Established in 2001, the CID is a well equipped "technical-platform" facility providing expertise to aid researchers by designing, performing and analysing experiments using digital imaging microscopy. In particular, our focus is on dynamic imaging in living cells and tissues in order to gain insight on questions concerning cell biology, cell signalling, cell/tissue organisation and infectious processes. The facility is open to researchers inside and outside Pasteur, who benefit both from the wide variety of cutting-edge techniques offered, and our commitment to pursuing challenging projects requiring novel solutions through collaborative R&D efforts.



The Centre d'Imagerie Dynamique (CID) is a new technological platform at the Institut Pasteur comprising a part of the Plateaux Techniques initiative instigated by the Direction des Equipments et Technologies Stratégiques (DETS).

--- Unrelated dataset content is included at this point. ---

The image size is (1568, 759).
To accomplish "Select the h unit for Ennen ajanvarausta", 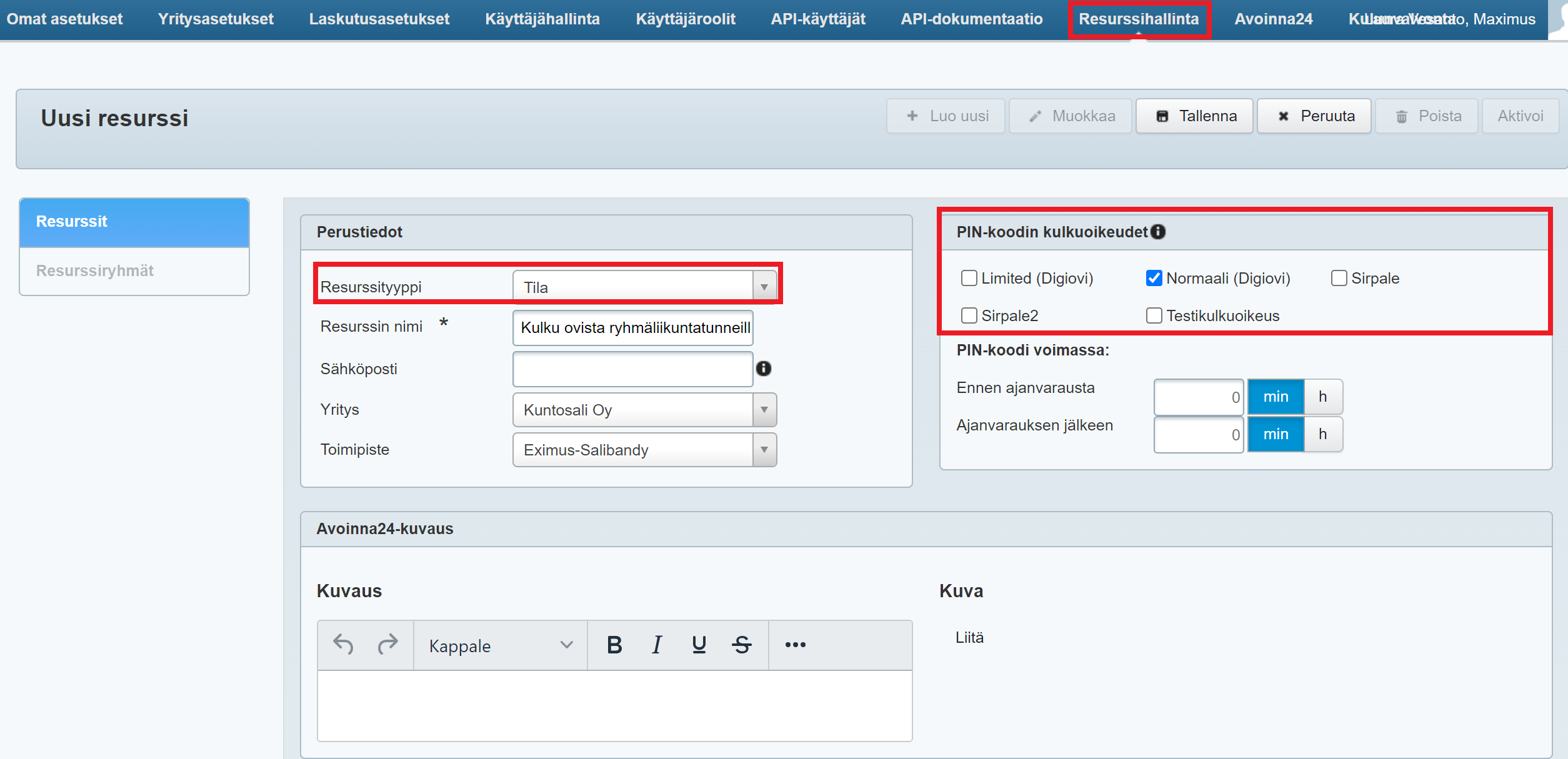I will 1322,397.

Specifically, the purpose of the CID is to provide and develop high-level cellular imaging technology and expertise for addressing biological questions, which require visualisation and measurement of dynamic processes inside living cells. In addition, our role is to facilitate both national and international collaboration initiatives through, for example, scientific networks like the "European Light Microscopy Initiative" (ELMI). We are also committed to support specialised academic teaching courses hosted within Pasteur.

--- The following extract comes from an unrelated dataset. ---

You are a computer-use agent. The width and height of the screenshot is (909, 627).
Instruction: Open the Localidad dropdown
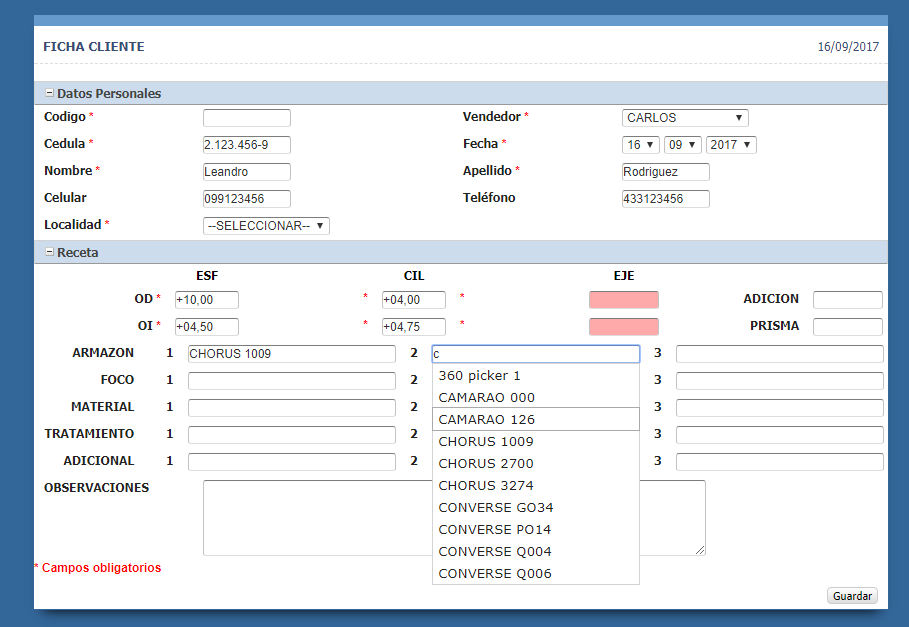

Albeit primarily a technical platform open to all, the CID is more specifically integrated into the Pasteur scientific community through a direct affiliation with the department of Cell Biology & Infection (P.Sansonetti), and has strong links within the departments of Developmental Biology (M.Buckingham), and Molecular Medicine (J.L.Virelizier). The research experience of our team covers extensively these domains (among others), and allows for us to provide both knowledgeable technical advice necessary for planning and execution of experiments, and insightful academic consultancy for establishing new approaches to specific biological questions. This combination of technical and academic research-engineering expertise makes the CID a highly specialized technical resource and as such affords a unique scientific service.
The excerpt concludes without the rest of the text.